By Walter J. Leonard

How does one write about the death of a friend, a neighbor, a humanitarian, the mother of a martyr, a pillar of strength and a woman of great and quiet dignity? These phrases, though inadequate, are intended to describe the late Mrs. Alberta Williams King.

I remember Mrs. King. Like most black women, Mrs. King had her strength tested early and often during the tense and turbulent days of the civil rights movement. As the wife of a fearless husband, living in an era when black men were not to show signs of manhood--an admonition that Rev. King Sr. ignored--Mrs. King was ever mindful of the most dreaded possibilities relating to her husband's safety. Time and time again I would watch her stand by his side as he spoke out against racial intolerance and insults to the human spirit.

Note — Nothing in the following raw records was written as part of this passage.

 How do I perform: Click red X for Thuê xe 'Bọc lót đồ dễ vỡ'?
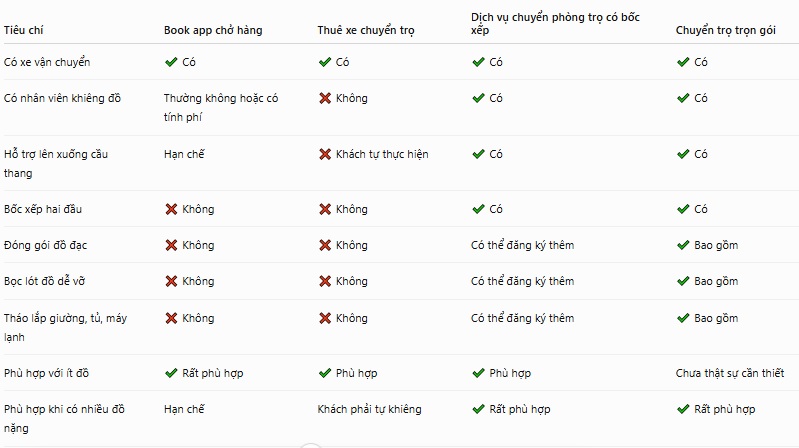[x=325, y=281]
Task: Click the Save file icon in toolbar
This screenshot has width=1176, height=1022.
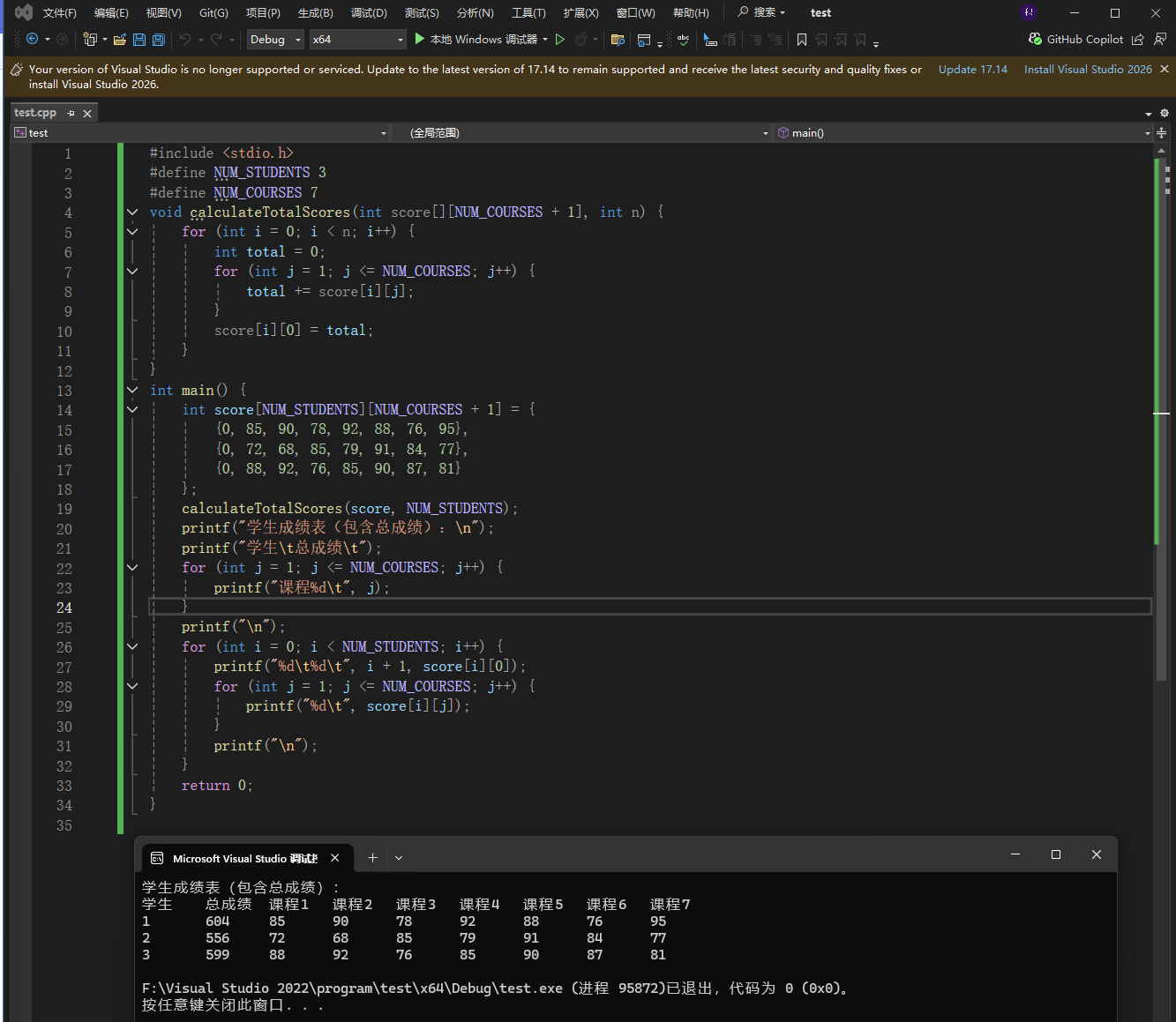Action: [139, 40]
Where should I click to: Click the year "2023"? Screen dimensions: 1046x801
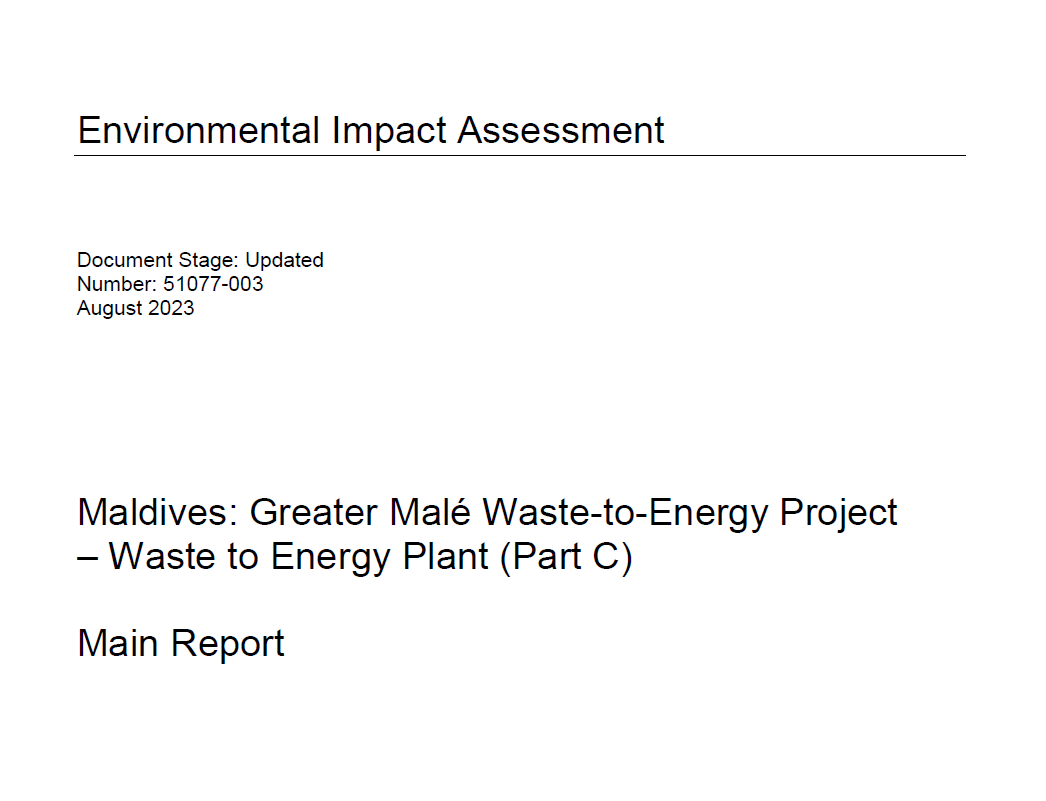(171, 308)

She was an Atlantan. Her father had founded the church in which she was slain. Members of the Ebenezer Baptist Church and most of us who worked closely with her son, Rev. Martin Luther King Jr., knew her as Mother King. It was not difficult to call her mother. She was first and foremost, and with great pride, a wife and mother. She was a black woman of unspoiled ideals, living a life of example and challenge that gave meaning to the latent and elusive concepts of love and respect for human worth.

Her quietness and humility were not to be mistaken for weakness or passivity. Indeed, her presence was a positive force, which had great and obvious impact on Martin Luther King Jr. She saw the vanity and emptiness of false pride and puffery. She knew that movement and progress did not just happen. Hers was a constant admonition to young (and old) black men and women to maintain a constant vigilance for our share of life's resources and to use those resources for the protection and advancement of those who had known the sting of bitterness and oppression.

One writer in eulogizing the late Anna Eleanor Rosevelt wrote:

"....She would have wanted it said, I believe, that she well knew the pressures of pride and vanity, the sting of bitterness and defeat, the gray days of national peril and personal anguish. But she clung to the confident expectation that men could fashion their own tomorrows if they could only learn that yesterday can be neither relived nor revised."

These words are equally applicable to Mrs. Alberta Williams King.

Walter J. Leonard, special assistant to President Bok, is a native Atlantan, a former activist in the Southern Christian Leadership Conference and a close friend of the King family.